**WHAT IS REQUIRED:**
Copying starts at the line containing "Where should I" and stops after the last line of the records; each line is repeated exactly, and pictures are skipped.

**Dataset entries:**
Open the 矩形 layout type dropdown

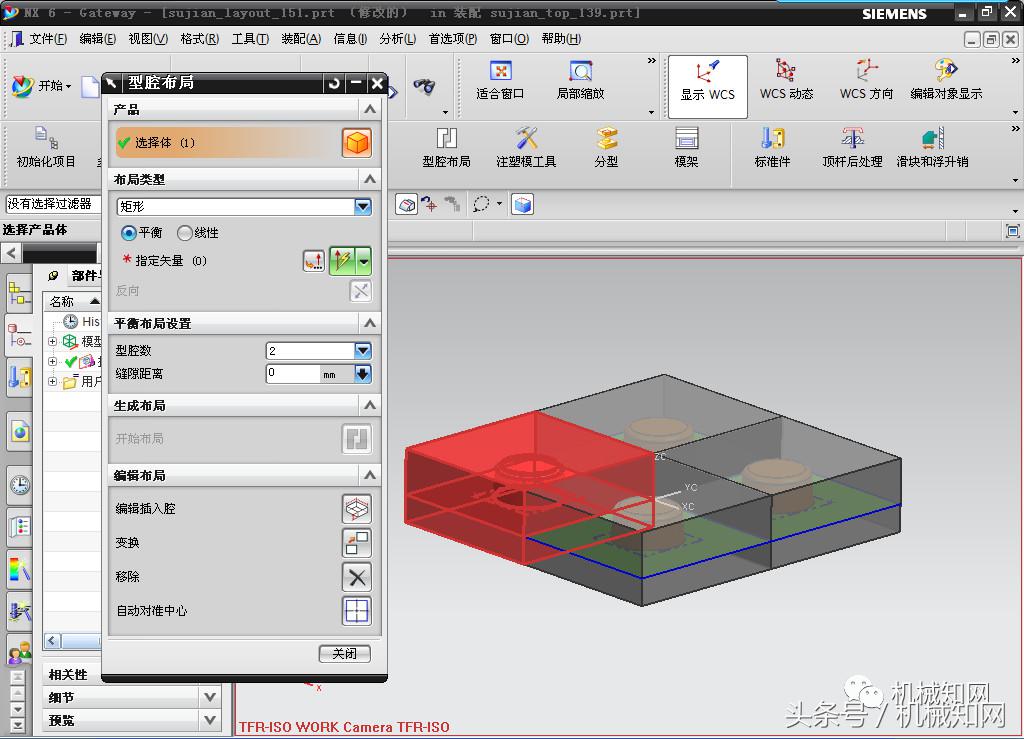coord(362,207)
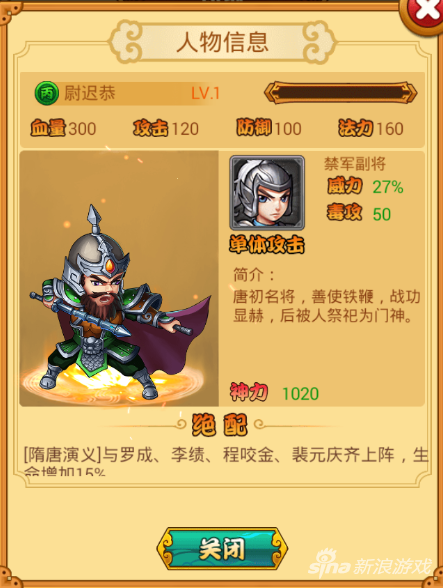Tap the 血量 health stat label
This screenshot has width=443, height=588.
pyautogui.click(x=48, y=128)
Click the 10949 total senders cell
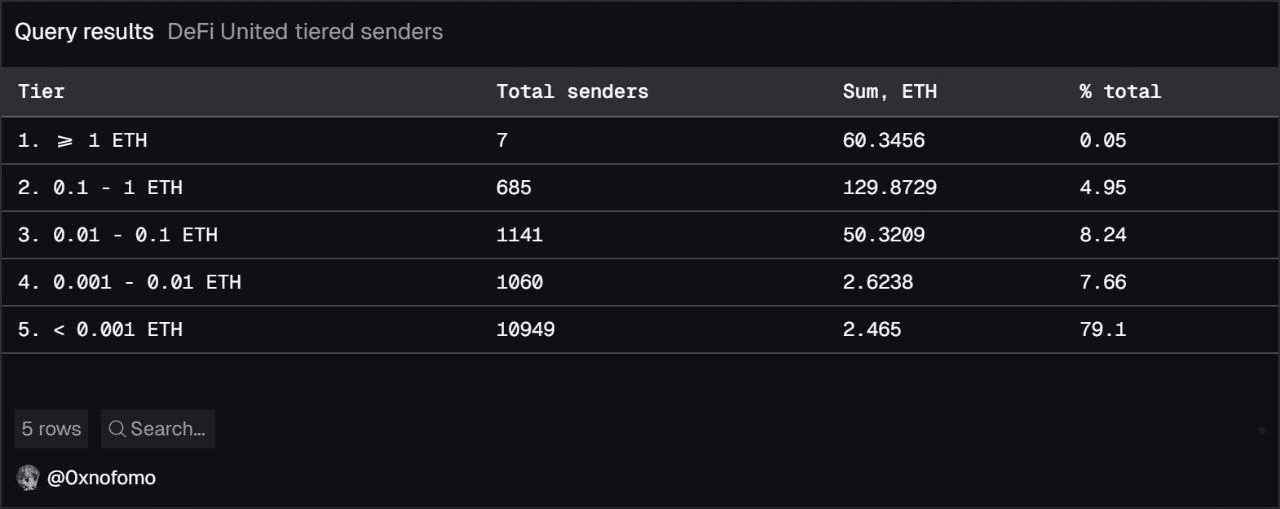The width and height of the screenshot is (1280, 509). (x=525, y=329)
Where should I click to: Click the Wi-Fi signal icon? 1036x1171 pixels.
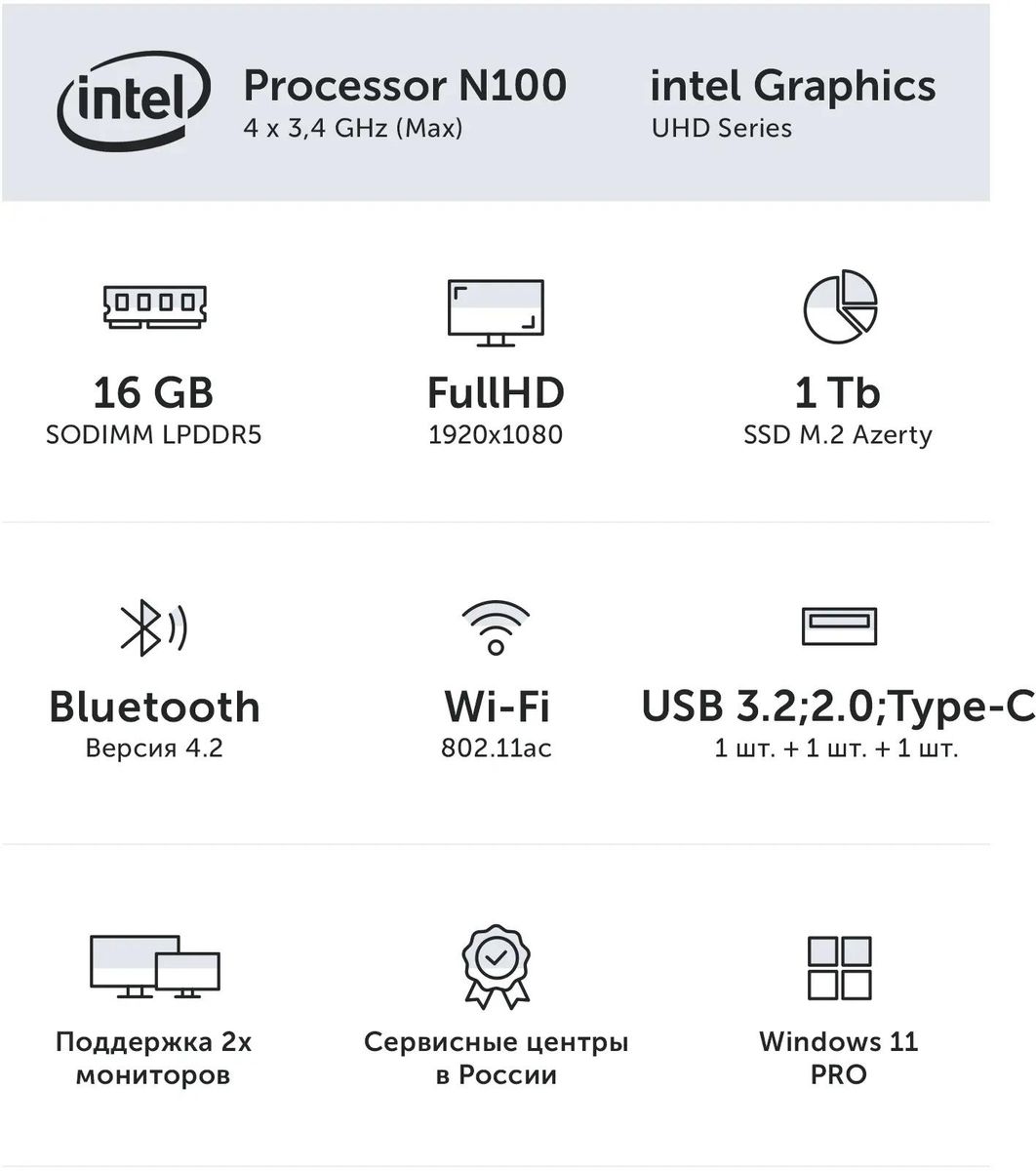[x=496, y=626]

**REPLY:**
Where should I click to: Click the Wi-Fi signal icon? 1036x1171 pixels.
[x=496, y=626]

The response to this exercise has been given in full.